If you put another fully equipped ambulance on the road, you will be able to take an additional person, but if you have not freed up an additional bed, the patient will have to join an even longer time. queue outside A&E.

Chart showing that years of underinvestment have left the NHS with severe bed shortages, restricting treatment capacity even after adding more staff and funding

Don’t just take my word for it. Compared to the eve of the pandemic, the NHS now spends 11 per cent more on daily activities in real terms. and despite record numbers of voluntary resignations, the NHS has 12 per cent more hospital doctors and ambulance staff and 8 per cent more nurses. Yet today it treats 12 percent fewer waiting-list patients than it did in 2019 and admits 14 percent fewer emergency patients. Virtually all measures of activity have declined (although new cancer citations are an encouraging exception).

These are the surprising findings of a study conducted by Max Warner and Ben Zaranko at the Institute for Fiscal Studies, which underscores the extent to which this crisis is a crisis of beds, and an infrastructure crisis in general, rather than a crisis of personnel and day-to-day resources.

By my calculations, the only indicator of NHS capacity that has been reduced over the same time period is the number of beds available for new non-Covid patients.

Nominally, there are almost exactly the same number of staffed beds in English hospitals today as there were in December 2019. But this is not true in any practical sense. Nearly three years into the pandemic, there are still around 2,000 hospital beds in use by severe covid patients who might not otherwise be there. And much more significant, there are almost 14,000 beds occupied by patients who no longer need to be in the hospital.

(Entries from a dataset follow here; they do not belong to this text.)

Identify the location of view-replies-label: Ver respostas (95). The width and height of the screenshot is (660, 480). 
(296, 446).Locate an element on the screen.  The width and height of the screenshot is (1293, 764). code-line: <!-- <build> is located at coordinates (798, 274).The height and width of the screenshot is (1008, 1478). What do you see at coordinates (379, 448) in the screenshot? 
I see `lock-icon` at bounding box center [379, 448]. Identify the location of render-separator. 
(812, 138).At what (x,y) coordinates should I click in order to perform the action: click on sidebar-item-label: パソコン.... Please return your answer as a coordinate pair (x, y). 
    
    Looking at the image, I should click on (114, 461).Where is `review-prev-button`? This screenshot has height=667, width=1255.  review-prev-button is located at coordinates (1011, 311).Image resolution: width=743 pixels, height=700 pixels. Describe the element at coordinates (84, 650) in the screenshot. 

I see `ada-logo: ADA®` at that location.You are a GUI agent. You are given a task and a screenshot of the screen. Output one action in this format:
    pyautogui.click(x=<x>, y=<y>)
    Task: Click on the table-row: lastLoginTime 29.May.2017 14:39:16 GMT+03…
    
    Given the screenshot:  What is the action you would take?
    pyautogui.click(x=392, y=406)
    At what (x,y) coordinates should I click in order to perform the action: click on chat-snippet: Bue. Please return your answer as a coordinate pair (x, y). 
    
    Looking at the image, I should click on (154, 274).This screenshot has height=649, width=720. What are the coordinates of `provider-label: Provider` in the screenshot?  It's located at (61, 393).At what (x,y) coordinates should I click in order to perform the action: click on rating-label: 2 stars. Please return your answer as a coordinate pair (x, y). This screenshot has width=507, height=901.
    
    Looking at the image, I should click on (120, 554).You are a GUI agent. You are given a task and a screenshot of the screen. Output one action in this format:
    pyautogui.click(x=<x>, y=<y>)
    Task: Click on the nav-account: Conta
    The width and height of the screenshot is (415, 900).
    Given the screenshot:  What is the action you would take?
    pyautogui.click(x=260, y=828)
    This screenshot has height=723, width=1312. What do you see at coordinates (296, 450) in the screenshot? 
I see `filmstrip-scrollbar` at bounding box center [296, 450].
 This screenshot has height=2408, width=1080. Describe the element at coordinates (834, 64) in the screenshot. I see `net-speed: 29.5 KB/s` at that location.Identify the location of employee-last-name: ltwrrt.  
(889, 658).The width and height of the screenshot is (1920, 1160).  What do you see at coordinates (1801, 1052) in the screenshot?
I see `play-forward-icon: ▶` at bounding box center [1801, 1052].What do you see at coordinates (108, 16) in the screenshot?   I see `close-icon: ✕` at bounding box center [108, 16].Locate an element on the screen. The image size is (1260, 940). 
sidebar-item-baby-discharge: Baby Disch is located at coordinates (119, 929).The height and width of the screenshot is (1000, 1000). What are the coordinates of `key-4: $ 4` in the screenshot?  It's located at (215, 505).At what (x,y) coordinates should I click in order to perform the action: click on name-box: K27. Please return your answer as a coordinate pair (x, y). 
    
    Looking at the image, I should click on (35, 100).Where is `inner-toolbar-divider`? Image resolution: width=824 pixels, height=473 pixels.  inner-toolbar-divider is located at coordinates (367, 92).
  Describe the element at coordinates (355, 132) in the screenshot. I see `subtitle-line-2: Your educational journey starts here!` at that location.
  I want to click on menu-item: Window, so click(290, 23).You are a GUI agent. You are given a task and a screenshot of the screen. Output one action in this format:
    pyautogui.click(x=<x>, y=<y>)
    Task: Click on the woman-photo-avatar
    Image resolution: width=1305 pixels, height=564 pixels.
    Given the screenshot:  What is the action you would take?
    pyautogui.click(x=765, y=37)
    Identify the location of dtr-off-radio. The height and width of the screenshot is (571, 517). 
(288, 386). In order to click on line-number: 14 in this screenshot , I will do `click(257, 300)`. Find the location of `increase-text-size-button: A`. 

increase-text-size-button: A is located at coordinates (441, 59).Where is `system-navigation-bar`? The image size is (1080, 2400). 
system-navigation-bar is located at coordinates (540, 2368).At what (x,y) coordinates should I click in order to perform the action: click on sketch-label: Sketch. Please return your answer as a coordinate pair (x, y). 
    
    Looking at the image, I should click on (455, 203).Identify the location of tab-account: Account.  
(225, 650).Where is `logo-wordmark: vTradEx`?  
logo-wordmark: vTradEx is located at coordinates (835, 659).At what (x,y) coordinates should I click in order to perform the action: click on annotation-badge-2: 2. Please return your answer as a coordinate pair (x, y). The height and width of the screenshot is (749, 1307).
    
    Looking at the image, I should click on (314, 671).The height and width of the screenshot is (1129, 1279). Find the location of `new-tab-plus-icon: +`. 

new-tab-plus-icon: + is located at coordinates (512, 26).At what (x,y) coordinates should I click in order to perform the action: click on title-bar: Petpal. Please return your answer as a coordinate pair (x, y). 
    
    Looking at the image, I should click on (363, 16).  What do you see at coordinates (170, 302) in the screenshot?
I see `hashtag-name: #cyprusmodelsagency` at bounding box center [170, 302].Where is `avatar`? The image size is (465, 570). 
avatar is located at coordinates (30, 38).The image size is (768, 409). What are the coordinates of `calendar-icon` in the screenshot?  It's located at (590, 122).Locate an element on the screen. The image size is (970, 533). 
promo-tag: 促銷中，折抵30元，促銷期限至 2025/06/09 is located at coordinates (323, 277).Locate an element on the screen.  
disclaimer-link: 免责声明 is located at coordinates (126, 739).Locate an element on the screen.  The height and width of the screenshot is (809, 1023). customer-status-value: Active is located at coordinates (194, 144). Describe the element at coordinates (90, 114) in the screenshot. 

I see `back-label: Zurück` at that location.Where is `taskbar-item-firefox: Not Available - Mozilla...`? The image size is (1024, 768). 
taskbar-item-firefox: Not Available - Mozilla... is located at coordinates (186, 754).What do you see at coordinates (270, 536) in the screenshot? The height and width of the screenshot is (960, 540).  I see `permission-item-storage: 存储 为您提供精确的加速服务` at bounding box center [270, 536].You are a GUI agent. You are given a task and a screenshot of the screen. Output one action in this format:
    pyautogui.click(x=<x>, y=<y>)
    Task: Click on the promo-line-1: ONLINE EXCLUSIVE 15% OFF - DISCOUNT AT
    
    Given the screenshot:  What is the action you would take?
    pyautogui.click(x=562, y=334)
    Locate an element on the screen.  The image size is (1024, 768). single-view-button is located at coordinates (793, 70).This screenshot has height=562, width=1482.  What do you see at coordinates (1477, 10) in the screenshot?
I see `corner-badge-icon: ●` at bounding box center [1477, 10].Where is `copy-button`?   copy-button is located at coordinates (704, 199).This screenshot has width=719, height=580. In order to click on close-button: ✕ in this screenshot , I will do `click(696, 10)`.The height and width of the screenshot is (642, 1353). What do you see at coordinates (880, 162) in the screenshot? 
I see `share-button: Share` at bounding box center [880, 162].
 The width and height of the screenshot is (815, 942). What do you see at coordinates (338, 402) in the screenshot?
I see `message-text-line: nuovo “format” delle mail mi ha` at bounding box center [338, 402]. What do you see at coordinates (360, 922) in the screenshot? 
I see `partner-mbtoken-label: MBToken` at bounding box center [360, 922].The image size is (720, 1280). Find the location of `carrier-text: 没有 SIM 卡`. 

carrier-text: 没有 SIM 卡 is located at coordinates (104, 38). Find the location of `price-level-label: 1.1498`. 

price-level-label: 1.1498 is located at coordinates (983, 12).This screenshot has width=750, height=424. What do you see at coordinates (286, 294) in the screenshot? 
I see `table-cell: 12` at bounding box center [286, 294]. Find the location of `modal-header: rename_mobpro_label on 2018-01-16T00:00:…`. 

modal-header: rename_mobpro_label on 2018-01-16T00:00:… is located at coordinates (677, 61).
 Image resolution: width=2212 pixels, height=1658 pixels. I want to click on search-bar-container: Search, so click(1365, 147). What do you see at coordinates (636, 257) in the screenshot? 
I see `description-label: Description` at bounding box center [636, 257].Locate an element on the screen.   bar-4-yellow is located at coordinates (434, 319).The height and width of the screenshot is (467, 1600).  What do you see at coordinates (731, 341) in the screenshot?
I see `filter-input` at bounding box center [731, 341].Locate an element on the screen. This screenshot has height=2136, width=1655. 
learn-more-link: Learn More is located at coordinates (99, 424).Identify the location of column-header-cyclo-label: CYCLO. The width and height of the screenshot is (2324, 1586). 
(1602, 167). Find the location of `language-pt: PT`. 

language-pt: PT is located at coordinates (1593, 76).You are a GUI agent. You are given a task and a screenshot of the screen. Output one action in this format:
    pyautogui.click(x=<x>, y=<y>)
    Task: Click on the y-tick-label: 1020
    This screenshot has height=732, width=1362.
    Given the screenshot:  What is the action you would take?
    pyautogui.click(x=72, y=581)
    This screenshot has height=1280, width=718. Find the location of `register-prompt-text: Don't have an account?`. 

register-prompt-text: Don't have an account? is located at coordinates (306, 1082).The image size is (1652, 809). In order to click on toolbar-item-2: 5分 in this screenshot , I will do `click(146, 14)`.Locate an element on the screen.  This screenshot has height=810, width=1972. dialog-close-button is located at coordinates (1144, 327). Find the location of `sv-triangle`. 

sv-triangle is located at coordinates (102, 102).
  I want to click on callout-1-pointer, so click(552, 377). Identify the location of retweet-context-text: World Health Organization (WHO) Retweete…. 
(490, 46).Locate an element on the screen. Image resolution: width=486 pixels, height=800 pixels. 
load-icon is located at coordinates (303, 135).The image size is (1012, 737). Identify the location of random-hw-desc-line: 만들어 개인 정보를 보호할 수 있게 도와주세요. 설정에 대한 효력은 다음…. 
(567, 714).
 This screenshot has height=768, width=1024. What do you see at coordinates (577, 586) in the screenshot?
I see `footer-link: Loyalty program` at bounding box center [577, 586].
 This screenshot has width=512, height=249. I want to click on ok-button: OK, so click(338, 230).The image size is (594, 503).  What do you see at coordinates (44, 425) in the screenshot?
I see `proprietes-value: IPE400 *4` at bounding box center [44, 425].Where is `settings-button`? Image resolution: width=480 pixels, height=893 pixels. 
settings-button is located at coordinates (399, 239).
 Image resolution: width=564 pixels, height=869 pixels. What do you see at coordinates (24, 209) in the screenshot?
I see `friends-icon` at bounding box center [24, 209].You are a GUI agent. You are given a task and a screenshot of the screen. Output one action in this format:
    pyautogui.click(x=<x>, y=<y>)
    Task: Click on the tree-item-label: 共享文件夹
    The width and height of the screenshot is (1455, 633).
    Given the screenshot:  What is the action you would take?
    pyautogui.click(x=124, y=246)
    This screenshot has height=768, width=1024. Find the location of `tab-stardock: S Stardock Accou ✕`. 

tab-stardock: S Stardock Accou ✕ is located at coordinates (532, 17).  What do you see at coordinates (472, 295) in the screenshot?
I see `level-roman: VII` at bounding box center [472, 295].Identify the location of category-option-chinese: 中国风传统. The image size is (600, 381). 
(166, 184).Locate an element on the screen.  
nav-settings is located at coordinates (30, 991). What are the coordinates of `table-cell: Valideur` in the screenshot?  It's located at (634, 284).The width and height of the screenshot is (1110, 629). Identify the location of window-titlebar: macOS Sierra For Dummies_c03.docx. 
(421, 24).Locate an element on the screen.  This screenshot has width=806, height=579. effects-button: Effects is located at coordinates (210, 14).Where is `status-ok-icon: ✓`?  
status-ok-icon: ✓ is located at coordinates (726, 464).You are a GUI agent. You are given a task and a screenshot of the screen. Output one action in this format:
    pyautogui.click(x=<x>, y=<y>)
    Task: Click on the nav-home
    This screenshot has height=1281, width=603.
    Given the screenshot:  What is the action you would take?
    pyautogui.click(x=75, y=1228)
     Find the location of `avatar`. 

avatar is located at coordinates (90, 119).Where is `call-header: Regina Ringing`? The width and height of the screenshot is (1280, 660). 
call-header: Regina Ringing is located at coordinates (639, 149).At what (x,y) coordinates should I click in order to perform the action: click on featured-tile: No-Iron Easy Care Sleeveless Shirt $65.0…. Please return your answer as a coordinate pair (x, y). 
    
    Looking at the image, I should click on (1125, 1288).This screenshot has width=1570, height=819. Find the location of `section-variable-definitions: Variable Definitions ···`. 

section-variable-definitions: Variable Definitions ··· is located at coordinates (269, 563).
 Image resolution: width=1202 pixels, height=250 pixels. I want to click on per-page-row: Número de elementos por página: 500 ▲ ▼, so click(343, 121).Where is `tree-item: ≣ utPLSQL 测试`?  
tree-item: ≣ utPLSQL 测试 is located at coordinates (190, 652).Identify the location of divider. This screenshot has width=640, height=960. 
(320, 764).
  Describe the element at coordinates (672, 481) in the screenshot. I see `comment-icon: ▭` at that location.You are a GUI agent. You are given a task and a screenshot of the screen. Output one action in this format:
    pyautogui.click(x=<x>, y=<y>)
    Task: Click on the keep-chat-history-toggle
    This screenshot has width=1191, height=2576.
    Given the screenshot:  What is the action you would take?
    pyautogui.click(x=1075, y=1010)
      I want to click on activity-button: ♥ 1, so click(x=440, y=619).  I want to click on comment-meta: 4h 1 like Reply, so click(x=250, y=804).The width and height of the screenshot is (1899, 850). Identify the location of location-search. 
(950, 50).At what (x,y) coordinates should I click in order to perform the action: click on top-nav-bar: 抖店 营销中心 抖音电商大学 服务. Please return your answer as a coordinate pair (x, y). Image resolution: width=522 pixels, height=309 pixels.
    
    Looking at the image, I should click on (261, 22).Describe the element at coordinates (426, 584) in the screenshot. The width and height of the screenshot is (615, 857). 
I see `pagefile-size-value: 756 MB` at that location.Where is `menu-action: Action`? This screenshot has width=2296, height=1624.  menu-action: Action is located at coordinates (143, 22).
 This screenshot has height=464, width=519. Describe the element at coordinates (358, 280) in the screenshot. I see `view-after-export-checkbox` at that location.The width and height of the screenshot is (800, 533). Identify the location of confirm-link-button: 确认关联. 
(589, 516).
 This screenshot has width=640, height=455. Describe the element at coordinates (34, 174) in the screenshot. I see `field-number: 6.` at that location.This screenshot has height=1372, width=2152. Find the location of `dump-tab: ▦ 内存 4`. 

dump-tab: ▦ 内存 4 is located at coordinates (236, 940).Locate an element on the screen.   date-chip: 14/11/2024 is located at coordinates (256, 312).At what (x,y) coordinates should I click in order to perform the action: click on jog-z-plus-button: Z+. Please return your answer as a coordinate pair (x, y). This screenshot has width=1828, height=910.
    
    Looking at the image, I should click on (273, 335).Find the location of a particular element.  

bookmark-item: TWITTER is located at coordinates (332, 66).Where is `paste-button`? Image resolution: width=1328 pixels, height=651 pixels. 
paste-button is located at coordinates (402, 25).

More than double the additional capacity currently available to admit emergency patients is idle.

Chart showing the UK has underinvested in healthcare capital, leaving it with fewer beds than other countries and less equipment to speed up patient flow

And why aren’t we seeing this near-collapse in one country after another? Because the British government has not invested enough in infrastructure for the better part of the last two decades. Total UK health spending is no different from other countries, but its capital investment is anemic. Going into the pandemic, Britain had fewer beds per capita than virtually any other developed country. One of the few countries to run a similar lean operation, Canada, has also suffered the ignominy of an ambulance crisis in the middle of summer.

Without the ability to conjure up thousands of beds out of thin air, solve the problem of late discharge, and reduce the amount of time people have to spend in hospital overall, is the only thing that will rescue the NHS from this permanent winter.

Graphic showing that, at first glance, it appears that England's hospital capacity has recovered, but thousands of beds are unavailable for routine treatment.  One in seven beds is now occupied by a patient who no longer needs to be there but has not yet been discharged.  Social care certainly plays an important role in late discharges, but many delays are caused by off-the-cuffs that could be addressed within the hospital.

The instinct here is to blame solely the underfunding of social care, but there are far lower fruits. Record-keeping systems are so outdated that many English hospitals don’t know how many staffed intensive care beds they have, making planning for the efficient transfer of patients in and out of beds impossible, and the NHS already has case studies to point out. for digital transitions that accelerate patient flow.

I don’t expect us to applaud software platforms anytime soon, but as a country we do care about empowering our frontline doctors to do what they do best and alleviate the unbearable stress caused in large part by having to operate with outdated equipment infrastructure, then we need to move the conversation beyond “more cash and more doctors”.